• [Challenge] Return everything from the line containing "The image size is (960, 510)." down to the line containing "Action: click(242, 103)", reproduced verbatim, and leave out the pictures.

• [Available records]
==================================================
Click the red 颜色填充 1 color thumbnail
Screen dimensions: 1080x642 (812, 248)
==================================================
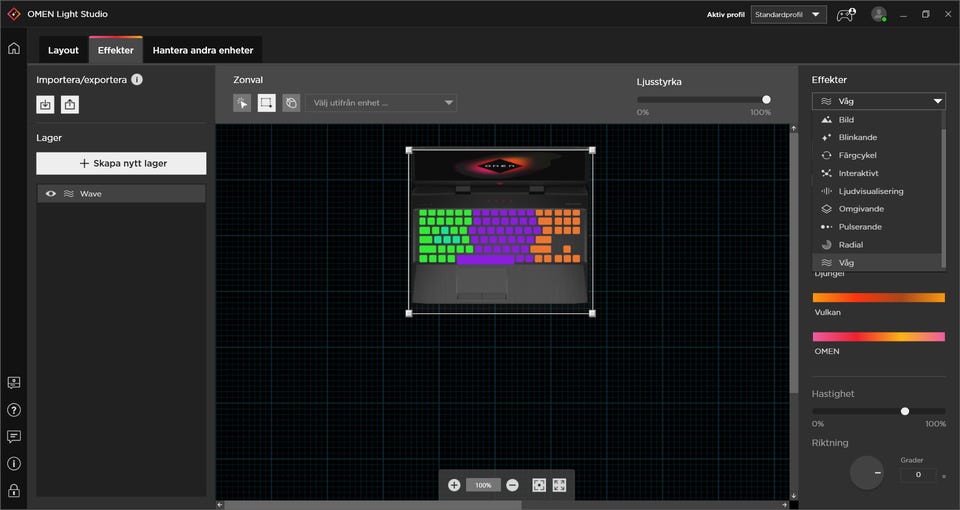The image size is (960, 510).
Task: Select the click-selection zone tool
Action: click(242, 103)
==================================================
• [Exercise answer]
The image size is (960, 510).
Task: Select the click-selection zone tool
Action: click(242, 103)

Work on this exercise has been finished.